- **What to work on**
Take the data below and extract the lines from the one with "Click the tallest" to the one with "Task: Open the Untitled", inclusive, exactly as written.

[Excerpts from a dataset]
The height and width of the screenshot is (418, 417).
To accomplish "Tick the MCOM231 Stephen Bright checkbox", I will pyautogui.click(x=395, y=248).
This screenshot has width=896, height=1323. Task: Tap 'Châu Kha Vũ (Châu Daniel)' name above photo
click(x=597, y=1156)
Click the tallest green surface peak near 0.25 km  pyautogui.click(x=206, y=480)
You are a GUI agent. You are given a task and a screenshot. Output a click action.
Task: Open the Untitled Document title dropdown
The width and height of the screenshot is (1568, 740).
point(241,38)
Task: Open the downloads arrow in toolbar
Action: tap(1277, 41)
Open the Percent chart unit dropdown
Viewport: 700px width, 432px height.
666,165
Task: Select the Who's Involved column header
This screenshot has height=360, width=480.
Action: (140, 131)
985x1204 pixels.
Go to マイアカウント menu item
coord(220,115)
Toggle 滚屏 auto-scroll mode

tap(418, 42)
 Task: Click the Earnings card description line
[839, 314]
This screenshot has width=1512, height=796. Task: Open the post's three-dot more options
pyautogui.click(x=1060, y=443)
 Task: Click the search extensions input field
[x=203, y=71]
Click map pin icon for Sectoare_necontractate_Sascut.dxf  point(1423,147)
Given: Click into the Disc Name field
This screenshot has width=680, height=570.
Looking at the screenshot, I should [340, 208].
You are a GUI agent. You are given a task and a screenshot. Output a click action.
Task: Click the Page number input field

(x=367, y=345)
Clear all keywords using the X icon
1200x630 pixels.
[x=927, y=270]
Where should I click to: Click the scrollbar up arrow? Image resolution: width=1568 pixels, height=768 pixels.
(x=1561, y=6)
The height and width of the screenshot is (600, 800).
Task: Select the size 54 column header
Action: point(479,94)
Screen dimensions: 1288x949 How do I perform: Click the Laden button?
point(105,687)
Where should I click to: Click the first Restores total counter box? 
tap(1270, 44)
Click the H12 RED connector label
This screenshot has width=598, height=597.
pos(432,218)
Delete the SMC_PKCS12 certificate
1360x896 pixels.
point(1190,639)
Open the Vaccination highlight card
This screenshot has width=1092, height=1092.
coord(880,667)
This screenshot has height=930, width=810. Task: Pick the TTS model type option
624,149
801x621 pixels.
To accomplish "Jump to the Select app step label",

- **Task answer**
Click the tallest green surface peak near 0.25 km  pyautogui.click(x=206, y=480)
You are a GUI agent. You are given a task and a screenshot. Output a click action.
Task: Open the Untitled Document title dropdown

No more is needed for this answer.